Windworks II features University Band and the Purdue Concert Band at 8 p.m. Saturday, March 1, in the Long Center. On Sunday, March 2, the Long Center is the also the site for the Purdue Symphonic Band’s and Purdue Orchestra’s 2:30 p.m. concert “Romantic & Contemporary Classics.” Both are free.
Orchestra conductor Andrew King introduces a “designer” approach to symphony music by taking movements from four different romantic era symphonies and presenting them in one package.
The first movement of Mahler’s “Symphony No. 5 in C Sharp” will segue into the second movement of Beethoven’s “Symphony No. 7 in A Major” followed by the third movement of Brahms’ “Symphony No. 3 in F Major.” The finale from Hanson’s “Symphony No. 2” brings the package to a close.
King says his unconventional approach reflects looser concert standards of the 19th century when much of the romantic music the orchestra is performing was written.
The idea of symphonies “being sacred and not clapping between movements is a modern thing,” he says. “They would not have looked at it that way at all.” Still, putting four different movements together is a step beyond the Romantics.
King decided to try the approach because it gives his student musicians a chance to work on symphonies by multiple composers.
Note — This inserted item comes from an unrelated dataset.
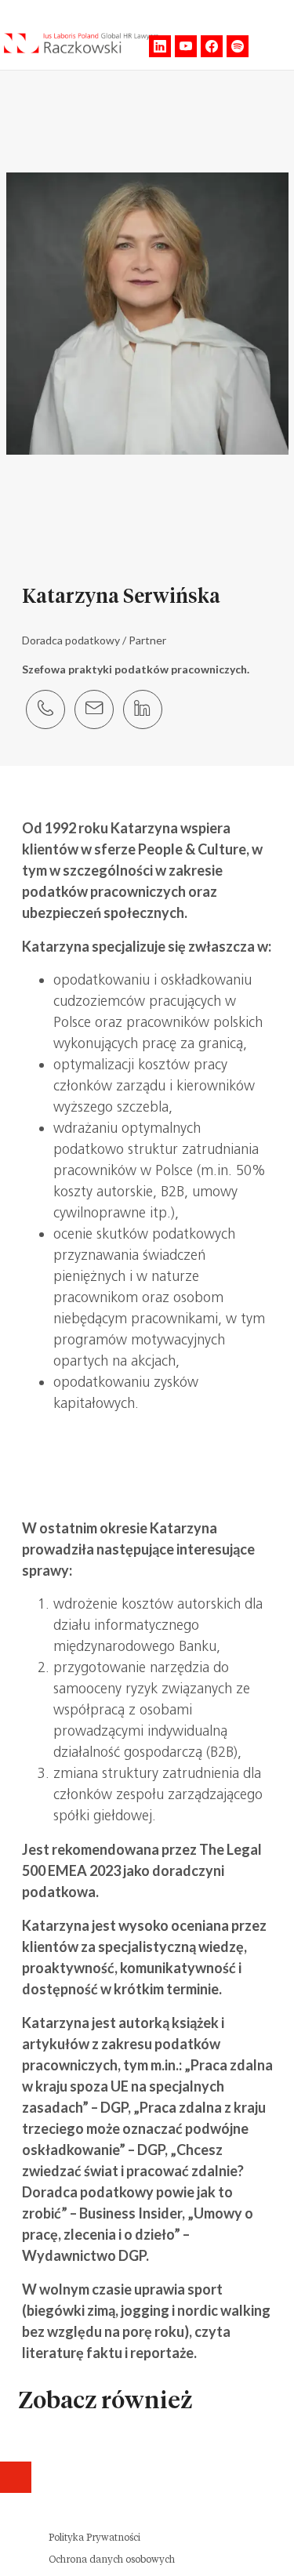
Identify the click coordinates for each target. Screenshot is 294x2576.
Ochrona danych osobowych (112, 2559)
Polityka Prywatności (94, 2537)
Both the young musicians, and the audience, get a chance to compare and contrast styles. “The melodic material in each of the first three movements we’ll perform is very similar in the way it’s constructed. I almost wonder if Mahler was thinking about Brahms when he wrote his symphony,” King says. While there are similarities, there are differences that stand out too.
Mahler’s music is descriptive with lots of life and death philosophy imbedded into the music, King says. “Beethoven is all about the notes. The meaning is the notes. There is no extra meaning.”
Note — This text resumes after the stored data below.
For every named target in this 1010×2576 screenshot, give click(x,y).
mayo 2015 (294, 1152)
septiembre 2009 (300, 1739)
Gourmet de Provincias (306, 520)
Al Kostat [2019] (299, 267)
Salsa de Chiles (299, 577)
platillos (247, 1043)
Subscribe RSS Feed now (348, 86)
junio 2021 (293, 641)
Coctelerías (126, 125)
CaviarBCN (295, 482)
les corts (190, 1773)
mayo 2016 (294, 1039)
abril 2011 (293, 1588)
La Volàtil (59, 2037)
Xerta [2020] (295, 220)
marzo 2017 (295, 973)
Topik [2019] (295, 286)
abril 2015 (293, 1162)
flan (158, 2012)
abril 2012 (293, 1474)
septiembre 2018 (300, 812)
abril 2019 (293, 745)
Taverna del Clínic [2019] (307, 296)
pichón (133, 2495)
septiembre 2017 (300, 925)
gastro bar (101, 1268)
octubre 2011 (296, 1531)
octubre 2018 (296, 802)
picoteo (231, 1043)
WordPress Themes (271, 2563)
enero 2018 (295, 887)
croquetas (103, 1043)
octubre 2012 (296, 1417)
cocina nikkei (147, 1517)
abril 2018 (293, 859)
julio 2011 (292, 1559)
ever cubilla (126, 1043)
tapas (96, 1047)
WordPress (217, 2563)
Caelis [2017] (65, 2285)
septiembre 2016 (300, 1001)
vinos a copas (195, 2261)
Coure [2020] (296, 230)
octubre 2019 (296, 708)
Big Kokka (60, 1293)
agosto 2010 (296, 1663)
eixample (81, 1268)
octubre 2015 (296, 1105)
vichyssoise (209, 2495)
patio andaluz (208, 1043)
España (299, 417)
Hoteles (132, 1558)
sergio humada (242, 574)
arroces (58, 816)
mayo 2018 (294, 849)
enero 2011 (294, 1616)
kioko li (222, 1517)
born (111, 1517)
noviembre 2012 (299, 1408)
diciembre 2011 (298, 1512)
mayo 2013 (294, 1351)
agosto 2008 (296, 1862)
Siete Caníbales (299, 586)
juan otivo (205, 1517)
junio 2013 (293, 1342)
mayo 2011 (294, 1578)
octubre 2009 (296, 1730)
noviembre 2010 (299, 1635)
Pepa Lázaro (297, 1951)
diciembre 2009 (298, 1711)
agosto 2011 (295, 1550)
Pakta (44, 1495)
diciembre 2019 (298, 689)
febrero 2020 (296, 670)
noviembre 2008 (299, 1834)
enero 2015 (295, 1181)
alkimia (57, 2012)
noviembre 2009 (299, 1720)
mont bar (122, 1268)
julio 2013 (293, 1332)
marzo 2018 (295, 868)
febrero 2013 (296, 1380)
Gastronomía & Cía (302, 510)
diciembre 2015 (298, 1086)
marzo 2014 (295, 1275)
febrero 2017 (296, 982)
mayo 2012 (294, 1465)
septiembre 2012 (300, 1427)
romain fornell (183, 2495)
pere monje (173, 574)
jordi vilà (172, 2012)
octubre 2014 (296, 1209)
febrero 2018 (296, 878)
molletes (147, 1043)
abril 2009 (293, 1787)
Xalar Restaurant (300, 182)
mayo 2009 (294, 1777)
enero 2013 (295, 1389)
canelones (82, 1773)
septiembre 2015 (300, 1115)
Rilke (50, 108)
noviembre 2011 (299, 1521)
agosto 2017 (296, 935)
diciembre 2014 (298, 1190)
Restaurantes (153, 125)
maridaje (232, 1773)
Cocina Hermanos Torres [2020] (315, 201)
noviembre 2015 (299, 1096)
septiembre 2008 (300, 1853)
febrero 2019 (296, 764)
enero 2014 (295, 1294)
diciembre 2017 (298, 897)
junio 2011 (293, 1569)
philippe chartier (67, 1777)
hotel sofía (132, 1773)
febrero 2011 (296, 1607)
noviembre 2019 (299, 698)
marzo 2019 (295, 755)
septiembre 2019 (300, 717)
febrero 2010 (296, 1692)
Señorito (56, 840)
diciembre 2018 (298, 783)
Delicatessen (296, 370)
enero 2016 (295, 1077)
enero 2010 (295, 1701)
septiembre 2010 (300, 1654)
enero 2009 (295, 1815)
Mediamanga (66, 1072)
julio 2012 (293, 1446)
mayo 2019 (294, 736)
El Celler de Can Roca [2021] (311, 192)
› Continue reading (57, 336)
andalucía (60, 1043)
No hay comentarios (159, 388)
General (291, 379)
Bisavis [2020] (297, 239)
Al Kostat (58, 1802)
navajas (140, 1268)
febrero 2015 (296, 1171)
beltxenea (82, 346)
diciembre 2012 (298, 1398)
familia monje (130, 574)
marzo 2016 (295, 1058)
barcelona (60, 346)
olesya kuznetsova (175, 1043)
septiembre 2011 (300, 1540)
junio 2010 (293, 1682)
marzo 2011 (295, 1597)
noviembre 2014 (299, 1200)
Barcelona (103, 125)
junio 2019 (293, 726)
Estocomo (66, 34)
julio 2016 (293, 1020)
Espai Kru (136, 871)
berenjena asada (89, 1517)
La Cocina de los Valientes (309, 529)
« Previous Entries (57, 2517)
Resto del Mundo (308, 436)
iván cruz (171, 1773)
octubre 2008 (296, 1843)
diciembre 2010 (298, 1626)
Along with the orchestra, the March 2 concert features the Purdue Symphonic Band directed by Jay Gephart. Among the works they’ll present are “Radiant Joy” by Steven Bryant, “Symphonic Dances” from Fiddler on the Roof and Frank Ticheli’s “Wild Nights.” Professional trumpeter Joey Tartell will solo on Claude Smith’s “Rondo for Trumpet.”
The “Windworks II” concert on March 1 also has its share of unusual works. University Band, under the direction of Jessica Beall, will perform Dana Wilson’s “Sang!” which calls upon sections of the band to vocalize at various times during the piece. They will also perform Richard Saucedo’s “Into the Clouds” which describes the experience of flight from a pilot’s point of view. Flight from a different perspective comes in James Curnow’s “Where Never Lark or Eagle Flew.”
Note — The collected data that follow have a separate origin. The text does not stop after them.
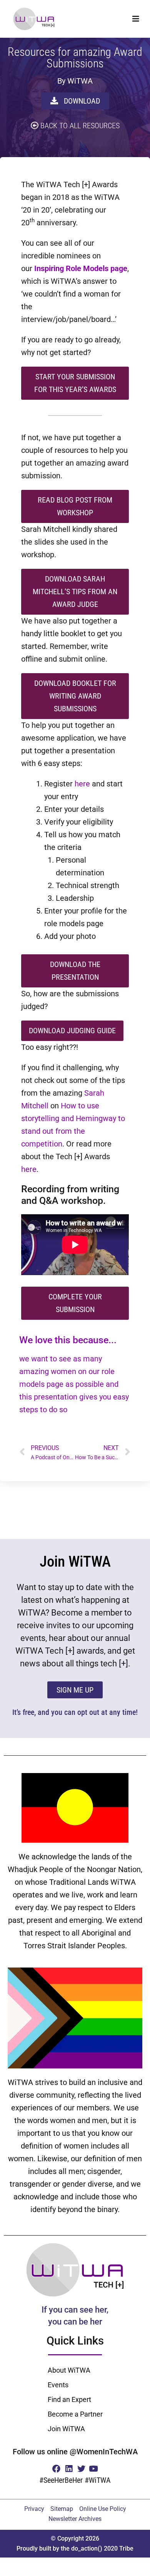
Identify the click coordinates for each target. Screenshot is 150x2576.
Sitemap (61, 2508)
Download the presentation (75, 971)
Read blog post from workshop (75, 506)
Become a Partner (75, 2414)
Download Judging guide (72, 1030)
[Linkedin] (68, 2468)
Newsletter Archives (75, 2518)
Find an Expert (69, 2399)
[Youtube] (93, 2468)
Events (58, 2385)
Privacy (34, 2508)
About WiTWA (69, 2370)
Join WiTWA (66, 2429)
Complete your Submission (75, 1303)
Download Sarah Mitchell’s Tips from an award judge (75, 591)
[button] (135, 18)
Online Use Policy (102, 2508)
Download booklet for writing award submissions (75, 696)
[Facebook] (56, 2468)
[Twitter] (81, 2468)
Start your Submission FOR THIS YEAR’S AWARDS (75, 383)
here (82, 783)
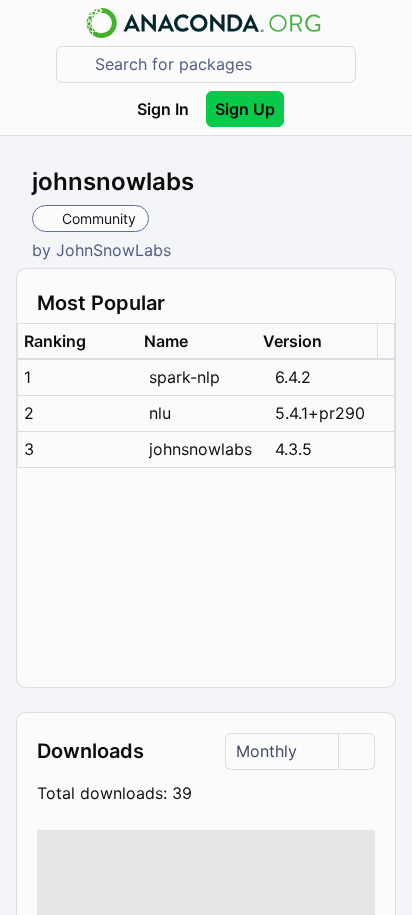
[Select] (356, 751)
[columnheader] (78, 341)
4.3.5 (293, 449)
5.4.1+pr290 (320, 413)
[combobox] (220, 64)
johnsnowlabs (200, 449)
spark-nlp (184, 377)
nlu (160, 413)
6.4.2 (293, 377)
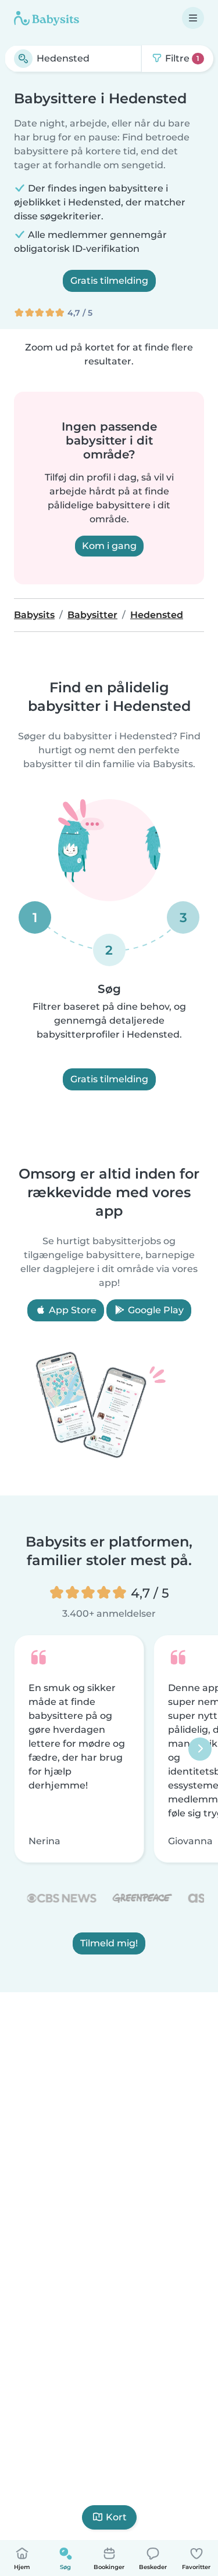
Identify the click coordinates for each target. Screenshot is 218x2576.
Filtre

Descriptive pieces dominate the Purdue Concert Band’s portion of the March 1 program as well. The inspiration for Andrew Boysen’s “A Fallen Leaf” comes from a late winter snow storm that dislodges the lone leaf clinging to the tree outside the composer’s office. “Somehow this leaf had survived the whole winter to fall with spring only days away,” says the composer. “The event continues to strike me as a tragic metaphor for individual struggles, often unsuccessful, that occur in all our lives.”